Sebagai suatu agama, tentu saja ada yang namanya Kitab Suci. Sama halnya dengan agama lainnya, Agama Tao juga memiliki Kitab Suci. Lantas apakah kita tahu apa nama Kitab Suci dalam agama Tao? Jika kita melakukan pencarian di internet, pasti kita akan menemukan kalau Kitab Suci umat Tao adalah 道德經 (Dao De Jing ) – Kitab Moral & Kebajikan.

道德經 (Dao De Jing) ditulis langsung oleh Laozi, setelah beliau dicegat oleh Yin Xi, penjaga perbatasan di Han Gu Guan. Ying Xi mengenali bahwa ada orang besar yang akan melalui tempatnya berjaga. 道德經 (Dao De Jing) yang ditulis oleh Laozi pada abad ke-6 Sebelum Masehi, terdiri atas 5000 kata – dalam 81 bab.

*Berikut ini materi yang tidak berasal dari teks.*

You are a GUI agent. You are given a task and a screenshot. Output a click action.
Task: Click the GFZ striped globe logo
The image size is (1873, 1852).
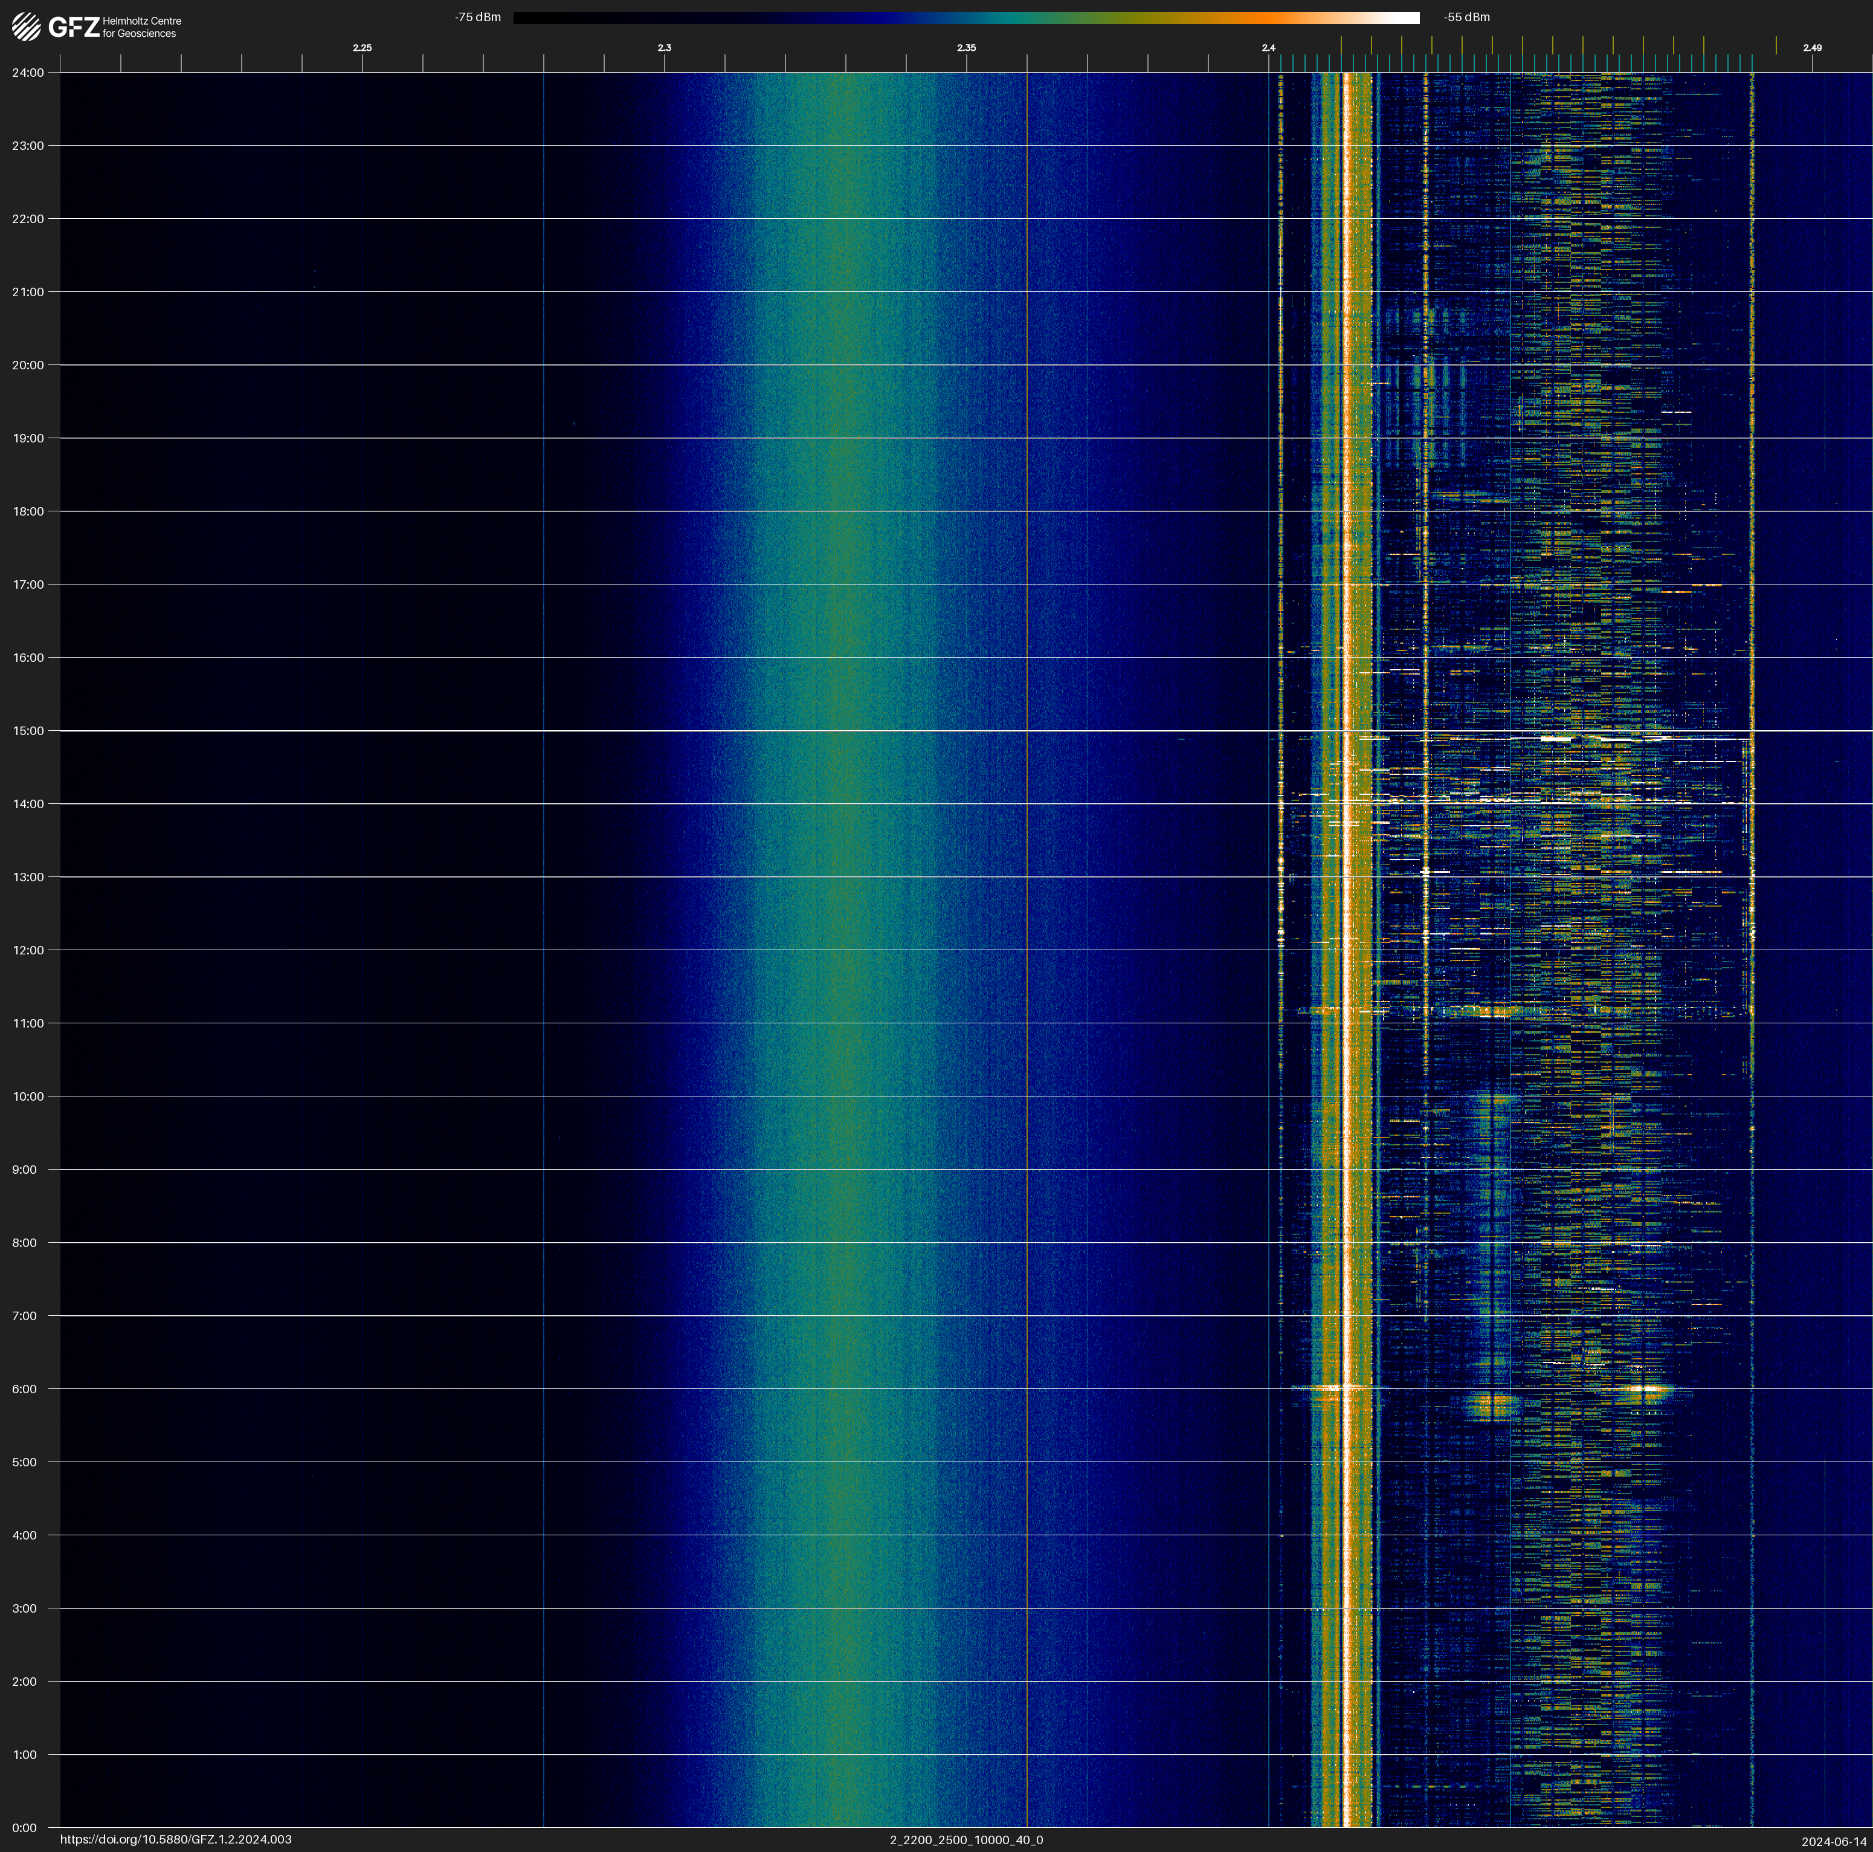coord(26,27)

Sesungguhnya dalam ajaran Tao dikenal sangat banyak Kitab Suci. Ada  南華真經 (Nan Hua Zhen Jing) karya Zhuang Zi, Kitab karya Liezi, Kitab karya Huai Nanzi, 清靜經 (Qing Jing Jing), 抱朴子 (Bao Pu Zi)  karya Ge Hong, ada juga yang berupa kumpulan Kitab yang disebut sebagai 道藏 (Dao Zang)-Kanon Taoisme. Di samping itu, karena agama Tao mengenal banyak Dewa-Dewi (神仙-Shen Xian), maka ada pula Kitab Suci yang mewakili masing-masing Dewa- Dewi tersebut. Contohnya adalah 太上感应篇 (Thay Shang Gan Ying Pian), Kitab Suci Guan Gong, dan sebagainya.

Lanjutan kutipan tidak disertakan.